On March 22, 2012, at the direction of Employee #1, EAB purchased a satellite hub from a U.S.- based company for delivery to BCom’s office in Geneva, Switzerland. On or about March 28, 2012, EAB Employee #1 exchanged emails with Ericsson’s compliance department explaining what the satellite hub was for and why its purchase was necessary. Ericsson’s compliance department informed EAB Employee #1 that the supply of such a satellite hub to Sudan would violate Ericsson’s internal policy regarding sanctions compliance.
 
Despite the information from Ericsson’s compliance department, the EUS Employee, EAB Employee #1, and BCom’s COO agreed to provide the location of the customer purchasing the satellite hub as “Botswana” if future questions arose. Subsequently, on or about April 2, 2012, EAB Employee #1 structured Ericsson’s purchase of the satellite hub into a multistage transaction between EAB and BCom. The multistage transaction involved transshipping the hub through Switzerland and Lebanon, and ultimately to Sudan. Every stage of the transaction except the last was invoiced. BCom did not issue an invoice to EAB for the final stage of the transaction taking the satellite hub from Lebanon to Sudan. Ericsson has since terminated its relationship with BCom.
 
For more information regarding this matter, please see the Settlement Agreement between OFAC and EAB and EUS here.
 
The settlement amount reflects OFAC’s consideration of the following facts and circumstances, pursuant to the General Factors under OFAC’s Economic Sanctions Enforcement Guidelines, 31 C.F.R. part 501, app.
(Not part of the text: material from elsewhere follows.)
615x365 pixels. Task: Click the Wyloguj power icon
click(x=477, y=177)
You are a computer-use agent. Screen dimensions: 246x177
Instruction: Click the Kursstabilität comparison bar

A. OFAC considered the following to be aggravating:
 
  (1) several EAB employees and an employee of EUS willfully violated the SSR by forming a conspiracy with the employees of a third-country company with the specific purpose of evading the U.S. embargo on Sudan;
  (2) at least one of the EAB employees involved was a manager;
  (3) those employees ignored warnings from Ericsson’s compliance department that the transaction at issue was prohibited;
  (4) EAB’s actions caused harm to the sanctions program objectives with respect to Sudan; and
  (5) Ericsson is a large and commercially sophisticated entity.
 
OFAC considered the following to be mitigating:
 
  (1) Ericsson cooperated with OFAC by filing a voluntary self-disclosure, performing a thorough internal investigation, and signing a tolling agreement;
  (2) neither Ericsson, EUS, nor EAB have received a penalty notice or finding of violation from OFAC in the five years preceding the date of the transaction giving rise to the apparent violation;
  (3) Ericsson’s remedial response to the apparent violation and adoption of additional compliance controls and procedures; and
  (4) the low likelihood of recurrence given the individual characteristics of the apparent violation.
 
This enforcement action highlights the importance of empowering compliance personnel to prevent transactions prohibited by U.S. economic and trade sanctions. Entities should ensure their sanctions compliance teams are adequately staffed, receive sufficient technology and other resources, and are delegated appropriate authority to ensure compliance efforts meet an entity’s risk profile. Sanctions compliance personnel should be equipped with the tools necessary to review, assess, and proactively address sanctions-related issues that arise with ongoing or prospective transactions, customers, or counter-parties.
 
For more information regarding OFAC regulations, please go to: www.treasury.gov/ofac.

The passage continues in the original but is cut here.